Now, Activision Publishing will find out whether fans who are accustomed to dropping $60 on a new "CoD" game each year will also cough up an extra $50 to keep their game content fresh.
The much-hyped "Call of Duty: Modern Warfare 3" is set to arrive in stores on Tuesday. As usual, players get inside the helmets of soldiers -- in this case, fighting a near-futuristic global war against Russian forces who have invaded multiple countries, including the United States.
The storyline, with battles in London, New York and Paris, is a continuation of its 2009 predecessor.
But "Modern Warfare 3" will be the first game in the series to launch with a new member service called "Call of Duty Elite."
Players will be able to sign up for a free social network that encapsulates the new game, last year's "Black Ops" and future "Call of Duty" games. They'll be able to create a profile that extensively tracks gameplay statistics for multiple "CoD" games across the various console platforms for which they're available.
Stat systems are typically maintained by console developers, like Microsoft and Sony, which means Xbox 360 gamers cannot rank themselves against PlayStation 3 players. The Elite service bridges that gap, although gamers still will not be able to play against someone using a different type of console.

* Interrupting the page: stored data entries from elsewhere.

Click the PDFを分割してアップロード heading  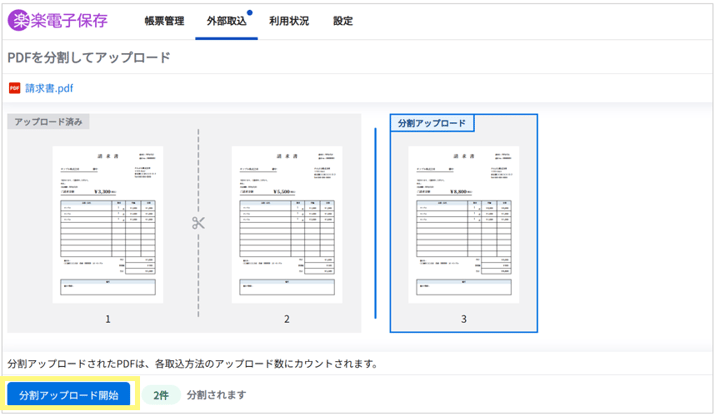click(x=89, y=57)
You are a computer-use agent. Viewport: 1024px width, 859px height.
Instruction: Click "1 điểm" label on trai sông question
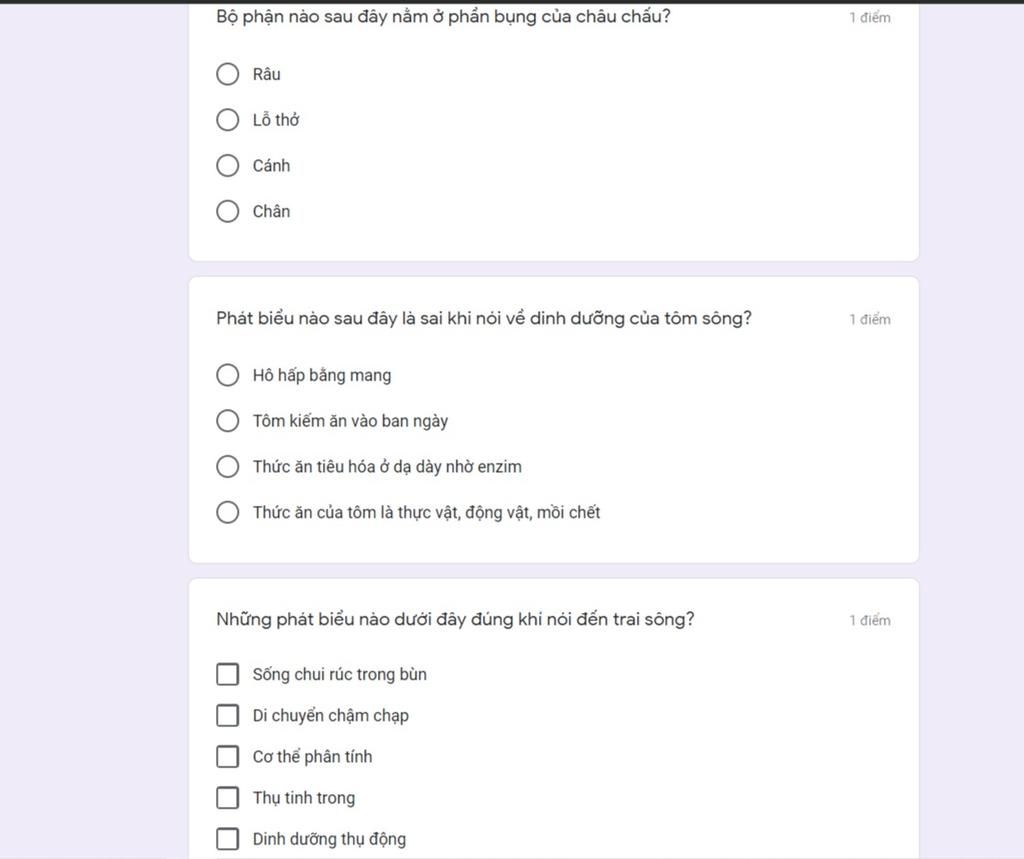(x=870, y=621)
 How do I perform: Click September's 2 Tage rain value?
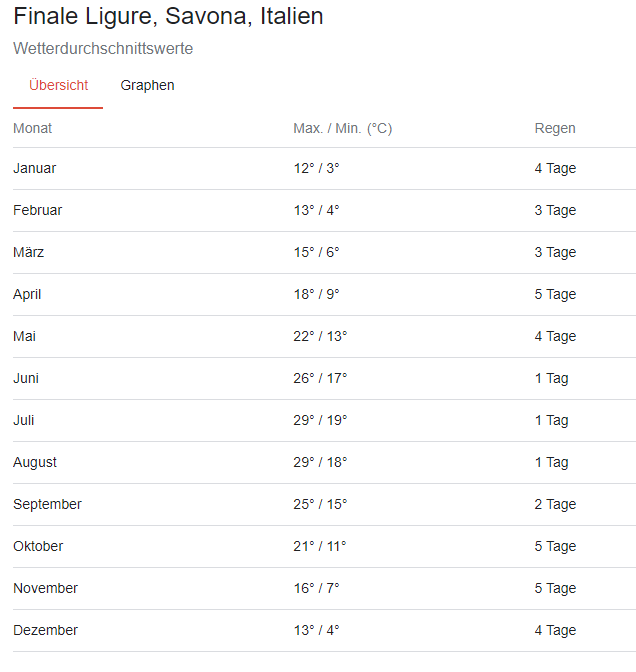coord(555,504)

Elite users will also be able to share videos or screen shots captured within the game and download "Call of Duty" stat-tracking applications to their smartphones or tablets. Microsoft and Bungie maintain a similar dedicated service for "Halo."
Despite competition this fall from fellow first-person shooter game "Battlefield 3," which sold 5 million units in its first week, Activision is confident the "Call of Duty" franchise has enough muscle to persuade customers to spend the $50 per year for premium services.

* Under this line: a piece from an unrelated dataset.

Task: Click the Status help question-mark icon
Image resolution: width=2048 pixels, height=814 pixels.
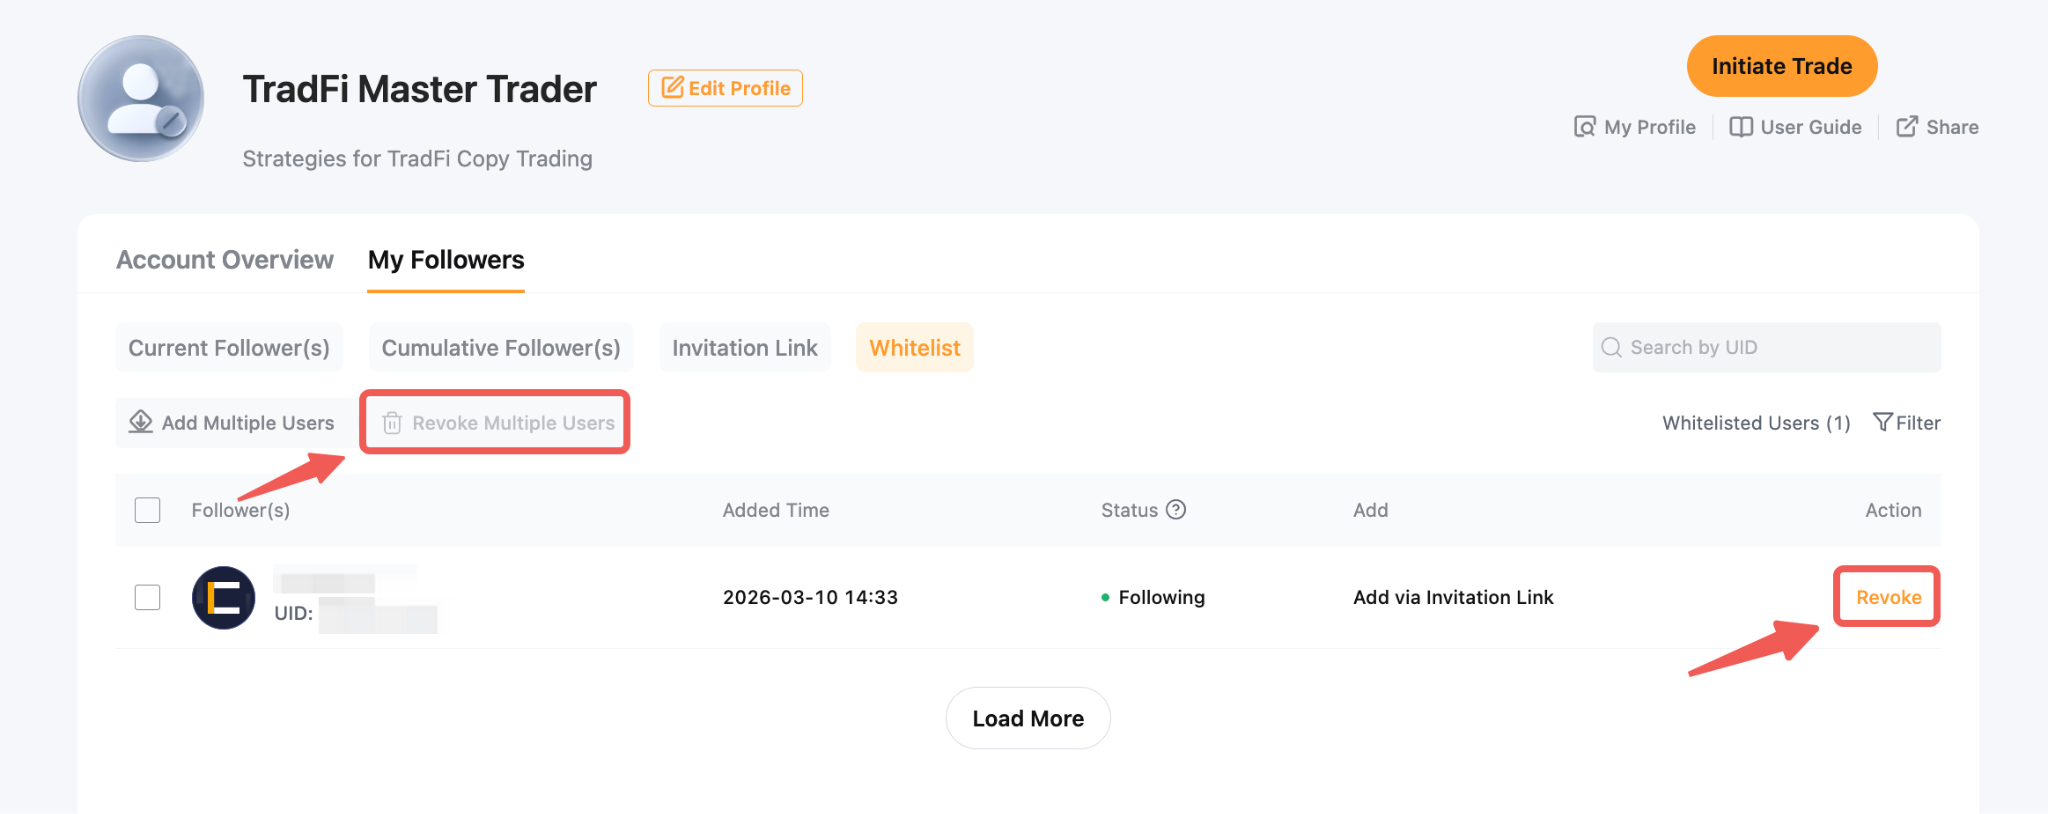Action: pos(1176,510)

"'Call of Duty' is a franchise that's grown every year of its existence," Activision Publishing CEO Eric Hirshberg said in a recent interview. "I think that we are finding that people have a very healthy appetite for content."
Subscribers will be served a new piece of content they can download each month and use to participate in competitions. The content will include new maps and gameplay modes.
"The things that we're charging for are things that we really wouldn't be able to provide if we didn't," Hirshberg said. "It's not modeled after anything. It's kind of a new entry into the model here."
Activision has been working on the Elite service, which was previously called Project Beachhead, for two years, Hirshberg has said. The company formed a division called Beachhead Studio to maintain its development. "Black Ops" players were able to beta test Elite until mid-October, when Activision shut down parts of the service in advance of "Modern Warfare 3's" debut.
Subscription gaming has proliferated in a genre called massively multiplayer online role-playing games (MMO, or MMOG), the most prominent being "World of Warcraft." That game happens to be owned by Activision's Blizzard arm, allowing the Beachhead team to learn from the pros.
"There are a lot of big brains that we picked down at Blizzard," Hirshberg said. "They've done this kind of relationship with consumers, with gamers, very well, probably better than anybody."
Sony has tried to marry the first-person shooter genre with vast online worlds in a game called "PlanetSide." It wasn't a hit, but the company announced a sequel this summer. Activision believes it has found a sweet spot that won't muck with the "Call of Duty" formula but will still spur gamers to open their wallets.
"Call of Duty: Modern Warfare 3" will be available Tuesday for PCs and the PlayStation3, Xbox 360 and Wii consoles. The game retails for $60 and is rated Mature, meaning it contains content suitable for people ages 17 and older.